Squirrel Gray calm down, he’s just stating he’s dead. And also that’s not true that his ideas will always live on. If we have a nuclear war and all of humanity is wiped out, no one will be alive to share those “ideas”
2003. Imagine this guy looking at society today. Every phenomenon he's talking about is still there... multiplied x100.
I believe this is partly why he is not here anymore
13:57 “You find some way to make the attack on entertainment entertaining, in which case you’ve been captured by the very thing you’re fighting against.”
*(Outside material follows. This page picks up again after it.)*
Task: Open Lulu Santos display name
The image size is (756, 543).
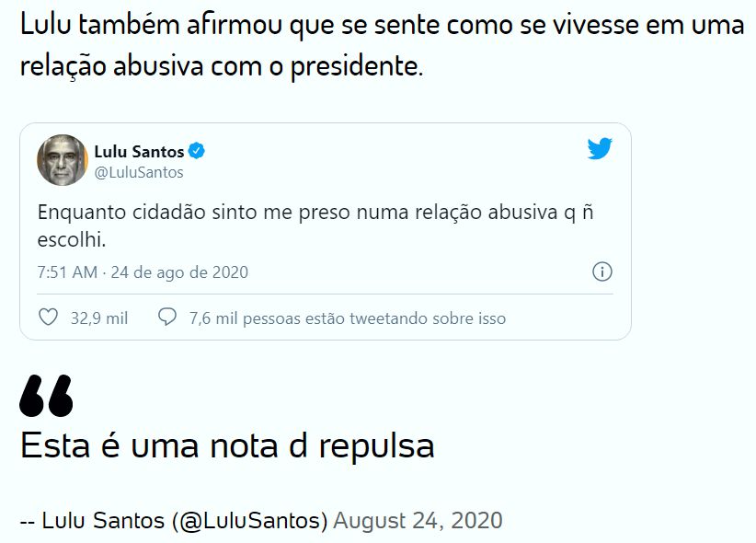Action: click(139, 152)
This perfectly summarises Infinite Jest. Genius.
Entertainment or for that matter attacking it in entertaining ways fails to stimulate the brain in its full capacity, by definition. There is not much that is thought provoking or memorable. Now, why would the species opt for it? Wallace provides very good answers. I would venture to add this: wit, intelligence, the aphoristic style, shortcuts, are mixed in to make entertainment appear satisfying to the brain. There is always a bit of the good mixed in with the bad to make what is bad palatable.
No it is not. Shut the fuck up.
But the difference is that Infinite Jest isn’t passive entertainment, not just because it takes a lot of effort and focus to read but also because you’re actively flicking to and from the footnotes, and it has value, it has profound things to say.
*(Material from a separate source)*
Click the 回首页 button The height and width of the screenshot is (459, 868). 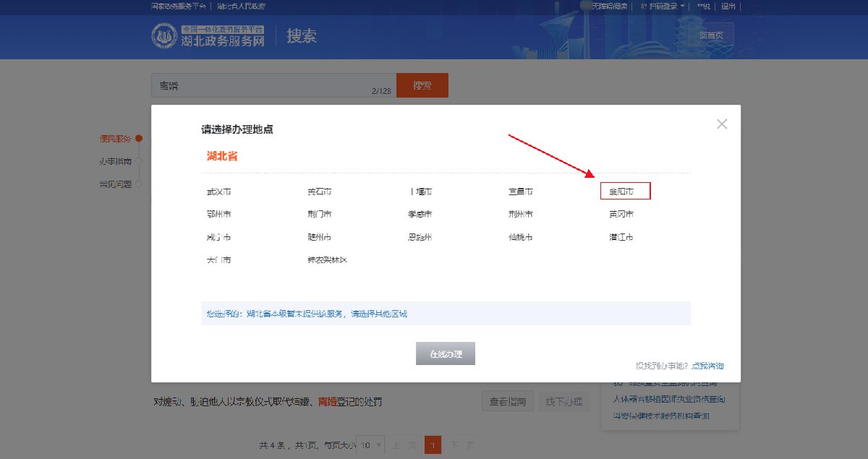[711, 35]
“i don’t know if that makes any sense” he says, making the most sense i’ve ever heard anyone speak
There is an incredible amount of insight here being distilled in just 15 minutes. I am obviously no DFW but I have found enormous benefit to my own life by foregoing immediate pleasures and choosing to be patient with all things - music, film, literature, sure - but more crucially, people. The perspective shift saved my life in a literal sense - from attempting suicide in my late teens, dealing with depression really most of my life (from age 15 until, well, today, age 33), a lot of things saved me but this perspective shift is a major one.
Could you go into detail?
That's a brilliant piece of individual self improvement. Good on you friend.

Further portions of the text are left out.